Poverty and harsh climate in Seno Konjedge village in Niger means that Zenuba (age 24) and her two children are extremely vulnerable to food insecurity. It is estimated that 4.2 million people are in a state of moderate to severe food insecurity and more than 1 million infants are moderately or severely malnourished in Niger.  However, through her participation in IAS’s garden project, in which women were trained to utilize water effectively to produce their own food, Zenuba has begun to provide for herself and her children.  Zenuba participated in the gardening project as well as trainings and advocacy on hygiene and nutrition, also conducted through IAS.

“This year I have managed seven garden plots, growing lots of lettuce and cabbage.  I have harvested much more this year than last year, because I have learned a lot about different techniques and how to manufacture organic pesticide.  I have sold a small amount, but mostly it is for me and my family to eat at home.  Normally we eat only millet, so it is good to have green vegetables as well”,  says  Zenuba.

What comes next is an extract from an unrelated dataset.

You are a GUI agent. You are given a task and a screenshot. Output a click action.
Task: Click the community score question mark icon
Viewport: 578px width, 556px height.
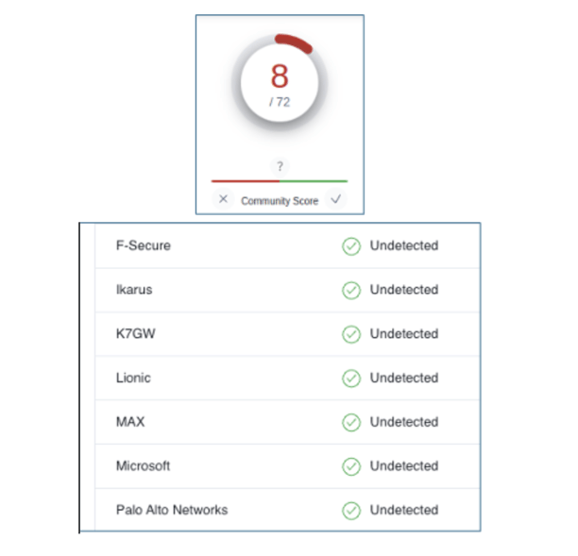tap(280, 166)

The mission of IAS’ work is to go ‘beyond relief and development’ and to work with communities and national partners to ensure sustainable change. Community development work occurs in close collaboration with state actors where possible to see that the legal framework and the priorities of the government are enjoyed by all citizens. IAS engages in humanitarian, development, and resilience efforts to promotes the health, development, and sustainability of the communities in which they work.  IAS works in countries ranging from extreme hostile contexts to relatively stabile developing countries. Accordingly, IAS applies different approaches from village empowerment projects to advocacy campaigns at national level in order to call for social accountability

Community Development Initiatives Include:

  • Developing gardening and sewing skills among women.
  • Training community members in agricultural skills including sustainable farming, composting, and gardening.
  • Teaching English as a foreign language.
  • Developing peace-building clubs and training religious leaders in peace-building.
  • Training community members in leadership, microfinance, entrepreneurship, and business planning.
  • Forming business support groups.
  • Teaching residents in a refugee camp how to make echo-friendly, energy-saving stoves.
  • Distributing fruit trees to people living in a refugee camp.
  • Promoting discussion groups for women focused on hygiene  and sanitation.